(Stored data entries)
— begin —
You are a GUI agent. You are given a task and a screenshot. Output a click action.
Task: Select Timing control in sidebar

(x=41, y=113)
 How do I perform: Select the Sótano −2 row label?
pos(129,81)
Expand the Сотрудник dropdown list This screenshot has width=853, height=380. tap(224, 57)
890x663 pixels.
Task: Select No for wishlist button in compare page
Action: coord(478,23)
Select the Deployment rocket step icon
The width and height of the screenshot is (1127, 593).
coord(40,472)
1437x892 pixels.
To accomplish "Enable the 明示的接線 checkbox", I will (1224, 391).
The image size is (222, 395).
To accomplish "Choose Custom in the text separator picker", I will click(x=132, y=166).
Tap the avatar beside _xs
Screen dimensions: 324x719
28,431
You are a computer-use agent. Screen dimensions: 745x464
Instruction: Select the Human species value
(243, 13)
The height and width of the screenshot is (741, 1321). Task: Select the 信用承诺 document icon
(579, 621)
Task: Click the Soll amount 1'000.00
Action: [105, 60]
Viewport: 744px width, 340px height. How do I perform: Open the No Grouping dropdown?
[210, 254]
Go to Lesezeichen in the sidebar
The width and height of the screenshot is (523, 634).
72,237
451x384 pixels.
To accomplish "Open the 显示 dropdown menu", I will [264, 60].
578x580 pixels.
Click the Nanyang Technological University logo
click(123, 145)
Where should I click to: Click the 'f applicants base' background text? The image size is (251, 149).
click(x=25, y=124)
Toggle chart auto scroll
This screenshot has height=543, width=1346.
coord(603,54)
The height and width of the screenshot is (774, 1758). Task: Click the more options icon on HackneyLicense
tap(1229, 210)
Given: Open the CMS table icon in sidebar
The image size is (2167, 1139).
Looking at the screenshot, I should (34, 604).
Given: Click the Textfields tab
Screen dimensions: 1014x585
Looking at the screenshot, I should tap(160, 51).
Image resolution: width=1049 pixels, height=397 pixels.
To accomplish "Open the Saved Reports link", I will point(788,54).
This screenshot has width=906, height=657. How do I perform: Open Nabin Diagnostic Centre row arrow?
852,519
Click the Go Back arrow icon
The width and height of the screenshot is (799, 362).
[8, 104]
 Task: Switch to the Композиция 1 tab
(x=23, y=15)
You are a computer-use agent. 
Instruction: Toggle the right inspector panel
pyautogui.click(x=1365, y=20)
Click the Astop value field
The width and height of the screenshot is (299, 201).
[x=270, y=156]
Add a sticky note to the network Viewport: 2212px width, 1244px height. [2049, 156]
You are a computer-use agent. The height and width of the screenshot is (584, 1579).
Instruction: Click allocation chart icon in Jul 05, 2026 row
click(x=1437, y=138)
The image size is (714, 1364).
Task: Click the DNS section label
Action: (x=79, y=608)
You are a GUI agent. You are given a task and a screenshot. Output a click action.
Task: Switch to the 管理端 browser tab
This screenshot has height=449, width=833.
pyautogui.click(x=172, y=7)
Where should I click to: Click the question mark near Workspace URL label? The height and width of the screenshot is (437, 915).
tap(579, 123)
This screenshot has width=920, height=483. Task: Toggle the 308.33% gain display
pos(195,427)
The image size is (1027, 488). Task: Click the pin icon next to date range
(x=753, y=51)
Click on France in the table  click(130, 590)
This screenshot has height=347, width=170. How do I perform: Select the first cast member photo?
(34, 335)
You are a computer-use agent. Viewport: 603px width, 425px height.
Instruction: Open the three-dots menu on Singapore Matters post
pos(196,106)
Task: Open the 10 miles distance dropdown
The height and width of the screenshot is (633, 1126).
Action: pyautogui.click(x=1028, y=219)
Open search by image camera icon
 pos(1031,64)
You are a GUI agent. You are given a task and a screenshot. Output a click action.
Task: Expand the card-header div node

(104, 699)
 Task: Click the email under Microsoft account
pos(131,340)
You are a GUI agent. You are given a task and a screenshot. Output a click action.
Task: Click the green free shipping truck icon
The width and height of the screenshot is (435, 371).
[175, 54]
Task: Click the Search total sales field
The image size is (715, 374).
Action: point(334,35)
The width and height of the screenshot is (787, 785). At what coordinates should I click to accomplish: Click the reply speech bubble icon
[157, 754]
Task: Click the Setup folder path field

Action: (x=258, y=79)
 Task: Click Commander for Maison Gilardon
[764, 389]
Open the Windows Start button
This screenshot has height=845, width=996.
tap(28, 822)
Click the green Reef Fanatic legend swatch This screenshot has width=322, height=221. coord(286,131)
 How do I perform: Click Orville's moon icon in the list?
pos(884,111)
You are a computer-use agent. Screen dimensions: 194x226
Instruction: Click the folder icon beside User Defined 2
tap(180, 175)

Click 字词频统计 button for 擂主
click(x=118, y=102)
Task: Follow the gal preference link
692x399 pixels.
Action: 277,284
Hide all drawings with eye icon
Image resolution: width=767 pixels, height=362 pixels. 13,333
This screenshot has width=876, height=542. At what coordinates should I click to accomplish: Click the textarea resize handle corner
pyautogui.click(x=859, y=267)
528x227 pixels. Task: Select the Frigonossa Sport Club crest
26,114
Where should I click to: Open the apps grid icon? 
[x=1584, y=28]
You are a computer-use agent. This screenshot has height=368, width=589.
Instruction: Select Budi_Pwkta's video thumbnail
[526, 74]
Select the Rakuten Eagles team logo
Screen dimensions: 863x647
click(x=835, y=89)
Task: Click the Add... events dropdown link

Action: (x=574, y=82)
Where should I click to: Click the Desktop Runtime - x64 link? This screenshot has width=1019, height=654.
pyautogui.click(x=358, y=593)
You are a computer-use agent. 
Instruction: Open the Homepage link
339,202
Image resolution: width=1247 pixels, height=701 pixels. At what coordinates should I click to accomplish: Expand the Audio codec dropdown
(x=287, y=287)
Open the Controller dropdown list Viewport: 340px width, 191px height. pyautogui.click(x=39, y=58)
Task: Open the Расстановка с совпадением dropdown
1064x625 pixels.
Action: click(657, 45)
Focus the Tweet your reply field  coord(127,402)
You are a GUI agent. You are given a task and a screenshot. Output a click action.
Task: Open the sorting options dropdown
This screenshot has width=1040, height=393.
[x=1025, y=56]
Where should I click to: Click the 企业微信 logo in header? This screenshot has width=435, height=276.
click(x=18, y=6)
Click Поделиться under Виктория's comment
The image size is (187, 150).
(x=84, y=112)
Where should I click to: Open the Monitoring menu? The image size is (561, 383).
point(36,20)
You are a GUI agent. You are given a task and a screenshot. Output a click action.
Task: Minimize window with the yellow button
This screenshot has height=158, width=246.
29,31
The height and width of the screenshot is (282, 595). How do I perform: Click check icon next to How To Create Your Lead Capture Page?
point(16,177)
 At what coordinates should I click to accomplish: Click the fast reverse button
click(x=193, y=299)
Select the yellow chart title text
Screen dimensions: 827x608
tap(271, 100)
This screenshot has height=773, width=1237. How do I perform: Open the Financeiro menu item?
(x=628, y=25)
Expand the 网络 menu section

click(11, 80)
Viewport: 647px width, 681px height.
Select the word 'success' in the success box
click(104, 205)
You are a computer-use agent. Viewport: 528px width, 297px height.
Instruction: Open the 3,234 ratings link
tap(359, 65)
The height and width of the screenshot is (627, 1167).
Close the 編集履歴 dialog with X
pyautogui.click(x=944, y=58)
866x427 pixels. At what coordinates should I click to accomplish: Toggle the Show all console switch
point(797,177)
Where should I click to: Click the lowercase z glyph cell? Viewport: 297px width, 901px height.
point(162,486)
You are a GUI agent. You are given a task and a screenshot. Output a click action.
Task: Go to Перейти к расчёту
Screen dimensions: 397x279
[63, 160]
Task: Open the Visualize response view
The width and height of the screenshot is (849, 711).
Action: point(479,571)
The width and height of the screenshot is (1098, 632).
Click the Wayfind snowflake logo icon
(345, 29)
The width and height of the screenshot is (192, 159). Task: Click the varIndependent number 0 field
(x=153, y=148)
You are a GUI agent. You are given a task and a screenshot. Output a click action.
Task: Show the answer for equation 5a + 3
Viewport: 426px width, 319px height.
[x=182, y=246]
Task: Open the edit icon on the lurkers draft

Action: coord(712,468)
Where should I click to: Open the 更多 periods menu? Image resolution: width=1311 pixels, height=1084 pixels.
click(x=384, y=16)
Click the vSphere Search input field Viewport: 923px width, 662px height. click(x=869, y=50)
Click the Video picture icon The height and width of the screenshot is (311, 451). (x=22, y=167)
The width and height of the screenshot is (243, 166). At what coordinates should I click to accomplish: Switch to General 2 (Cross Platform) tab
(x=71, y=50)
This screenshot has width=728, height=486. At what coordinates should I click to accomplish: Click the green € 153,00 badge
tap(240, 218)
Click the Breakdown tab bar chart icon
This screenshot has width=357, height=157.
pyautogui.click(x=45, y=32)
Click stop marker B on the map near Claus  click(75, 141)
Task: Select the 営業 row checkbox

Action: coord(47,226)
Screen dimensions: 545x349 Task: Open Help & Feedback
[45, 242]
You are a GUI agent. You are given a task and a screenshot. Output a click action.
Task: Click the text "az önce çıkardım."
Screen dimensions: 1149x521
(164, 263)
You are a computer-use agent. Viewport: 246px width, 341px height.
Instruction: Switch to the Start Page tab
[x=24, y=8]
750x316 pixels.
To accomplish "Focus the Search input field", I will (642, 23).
— end —
Select every line in the data above that contains the word "button", and copy each one.

Task: Select No for wishlist button in compare page
Open the Windows Start button
Click 字词频统计 button for 擂主
Task: Minimize window with the yellow button
 At what coordinates should I click to accomplish: Click the fast reverse button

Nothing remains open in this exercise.